We now have to initialize the optimizer with the selected learning rate and call the `train_MLP` function to train the model.

In [13]:
# Set the optimizer with the config with its learning rate
optimizer = keras.optimizers.get(config['optimizer'])
optimizer.learning_rate = config['learning_rate']


# Train the model with the config
train_MLP(train_dataset, test_dataset, model,
            epochs=config['epochs'],
            optimizer=optimizer,
            loss_fn=keras.losses.get(config['loss']),
            train_acc_metric=keras.metrics.get(config['train_metrics']),
            test_acc_metric=keras.metrics.get(config['val_metrics']),
            log_step=config['log_step'],
            val_log_step=config['val_log_step'],
            patience=config['patience']
            )

# Finish the run in wandb
run.finish()

# Save the model
model.save(f"./trained_models/FCNN/{config['arquitecture']}_test.h5")


Start of epoch 0


ValueError: Attempt to convert a value (None) with an unsupported type (<class 'NoneType'>) to a Tensor.

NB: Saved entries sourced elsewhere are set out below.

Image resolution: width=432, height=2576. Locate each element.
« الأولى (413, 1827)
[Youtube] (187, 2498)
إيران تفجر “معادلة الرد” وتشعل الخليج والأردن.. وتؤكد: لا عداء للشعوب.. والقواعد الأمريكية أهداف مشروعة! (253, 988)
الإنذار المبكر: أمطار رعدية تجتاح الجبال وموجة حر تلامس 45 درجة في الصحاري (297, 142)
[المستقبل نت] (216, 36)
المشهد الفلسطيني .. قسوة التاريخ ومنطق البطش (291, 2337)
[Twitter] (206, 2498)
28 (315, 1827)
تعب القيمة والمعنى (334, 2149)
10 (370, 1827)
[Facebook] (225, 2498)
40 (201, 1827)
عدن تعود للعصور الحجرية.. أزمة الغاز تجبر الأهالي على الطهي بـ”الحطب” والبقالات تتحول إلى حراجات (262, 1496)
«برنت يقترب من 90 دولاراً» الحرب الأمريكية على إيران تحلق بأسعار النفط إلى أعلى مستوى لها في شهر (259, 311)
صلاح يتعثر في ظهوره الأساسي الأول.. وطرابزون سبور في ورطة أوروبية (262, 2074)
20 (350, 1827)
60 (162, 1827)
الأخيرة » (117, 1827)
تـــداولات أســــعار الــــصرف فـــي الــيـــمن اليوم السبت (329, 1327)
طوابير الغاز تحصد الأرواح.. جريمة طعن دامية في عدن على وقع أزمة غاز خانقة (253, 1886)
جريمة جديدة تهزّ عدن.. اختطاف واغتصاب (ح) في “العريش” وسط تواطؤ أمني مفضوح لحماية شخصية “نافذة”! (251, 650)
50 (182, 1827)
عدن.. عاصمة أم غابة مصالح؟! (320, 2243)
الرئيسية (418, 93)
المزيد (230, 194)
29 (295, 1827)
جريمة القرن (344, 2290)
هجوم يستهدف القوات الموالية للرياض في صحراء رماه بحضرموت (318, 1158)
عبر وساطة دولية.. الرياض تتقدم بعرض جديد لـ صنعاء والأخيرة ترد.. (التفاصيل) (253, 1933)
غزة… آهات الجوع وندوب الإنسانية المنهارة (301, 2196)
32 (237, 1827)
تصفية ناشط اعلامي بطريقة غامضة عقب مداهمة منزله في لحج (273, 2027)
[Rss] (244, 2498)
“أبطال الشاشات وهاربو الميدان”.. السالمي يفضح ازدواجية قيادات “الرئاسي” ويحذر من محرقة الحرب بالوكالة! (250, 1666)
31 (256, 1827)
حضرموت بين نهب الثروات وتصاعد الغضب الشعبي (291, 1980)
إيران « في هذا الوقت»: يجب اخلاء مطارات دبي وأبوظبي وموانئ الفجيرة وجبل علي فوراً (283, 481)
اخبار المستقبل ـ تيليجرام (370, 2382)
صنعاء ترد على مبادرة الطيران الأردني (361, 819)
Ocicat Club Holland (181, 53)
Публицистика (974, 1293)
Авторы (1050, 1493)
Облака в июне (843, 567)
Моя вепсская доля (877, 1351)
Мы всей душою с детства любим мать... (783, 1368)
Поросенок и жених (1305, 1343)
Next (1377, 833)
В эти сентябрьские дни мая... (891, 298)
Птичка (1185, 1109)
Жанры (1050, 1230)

I don't know why, but this doesn't work here on the Jupyter Notebook but it works if used in a normal Python script.

Anyways, now the results of the training can be viewed on the Weights & Biases webpage.

For taking a look at the results of the network, we can use the GUI class defined in [`/src/visualization/visualization.py`](/src/visualization/visualization.py) to view the results.

Check an example in [`/tests/test_visualization.py`](/tests/test_visualization.py).